Мать покорно вышла за дверь, молча глотая слёзы. Предстоящая женитьба сына на москвичке не радовала её: кто её там знает, что это за москвичка, хорошей ли будет она женой? А мысль о том, что сын уедет и будет жить за тридевять земель, для неё была убийственна. Оно и немудрено: сыновьям она отдала всю себя, по капле, и теперь, хоть они уже выросли, она не меньше цеплялась за них. Крутой характер её мужа, его измены (она знала, что он изменяет ей, но ничего поделать не могла — муж один содержал её и детей, и она зависела от него материально) заставляли её жить в постоянном страхе, ходить чуть ли не на цыпочках и видеть утешение только в детях. Сыновья уважали её так же мало, как и муж, который при них же и попрекал её куском хлеба. Муж не позволял ей вмешиваться в воспитание сыновей, так как считал, что ничему путёвому глупая баба не сможет их научить. Однако она любила своего мужа и детей фанатично, была кругом зависима от этой своей привязанности, и если бы ей вдруг пришлось лишиться своей семьи — она бы, наверное, сошла с ума или наложила бы на себя руки.

…Оставшись в кабинете наедине с отцом, Салтыков попытался объяснить ему, что переезд в Москву в ближайшее время не входит в его планы.

— Видишь ли, отец, — невнятно пробормотал он, пряча глаза, — Я думал привезти её сюда… Она не хочет жить в Москве…

Отец Салтыкова оторопело уставился на сына.

— То есть, как это не хочет? — сухо спросил он.

— Ну, ей там не нравится. Ей нравится здесь, в Архангельске.

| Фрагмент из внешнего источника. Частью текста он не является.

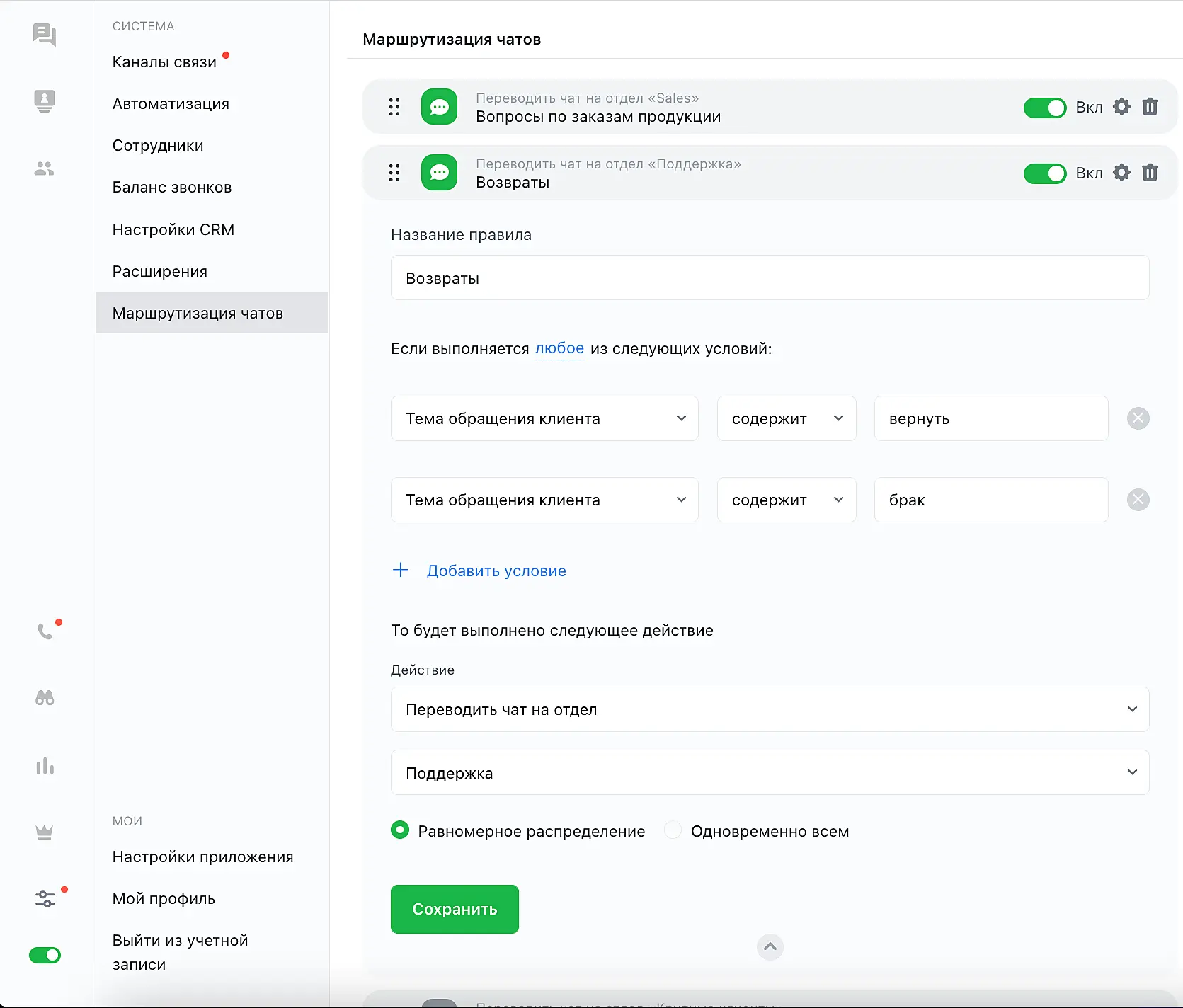
Task: Turn off the «Возвраты» rule toggle
Action: coord(1044,173)
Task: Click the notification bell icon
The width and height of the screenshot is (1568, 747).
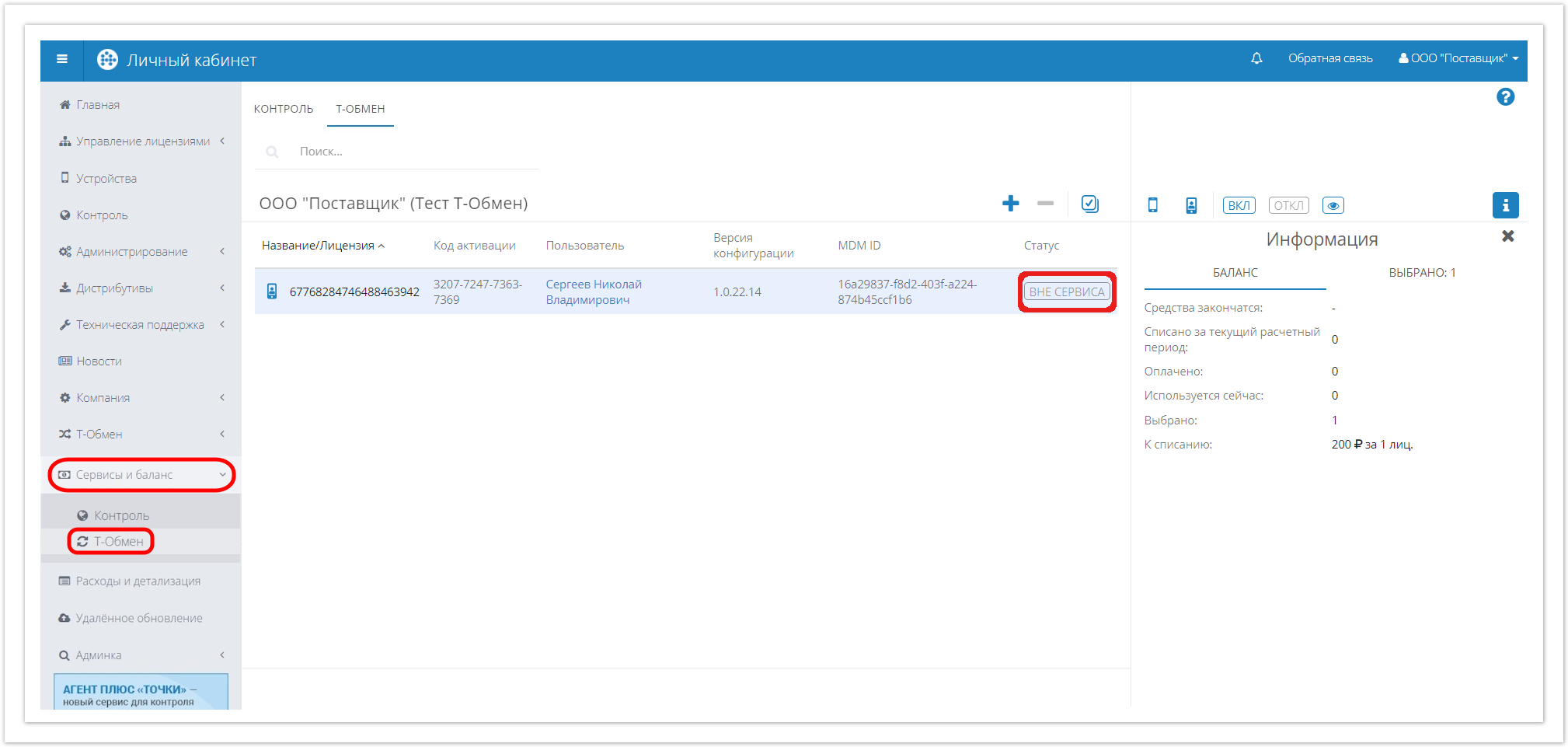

— Странно… — пробормотал отец, — Но ты мне ничего не рассказывал о ней. Что это за девушка? Сколько ей лет, чем она занимается, учится или работает?

— Она работает, отец; ей двадцать один год.

— Что же, она нигде не учится? А родители её чем занимаются? Эта девушка из обеспеченной семьи?

— Нет, отец; её родители в разводе, и живут они очень бедно. Она живёт с мамой — вот уже пять лет, как отец ушёл от них…

— Н-да… — Сергей Александрович озадаченно забарабанил пальцами по столу, — Я, признаться, сынок, желал для тебя лучшей партии… Потом, ты молод. Тебе сейчас надо думать в первую очередь о карьере, а не о пелёнках. Что же, она необразованная, из неблагополучной семьи — и ты хочешь на ней жениться? На какие средства вы собираетесь жить?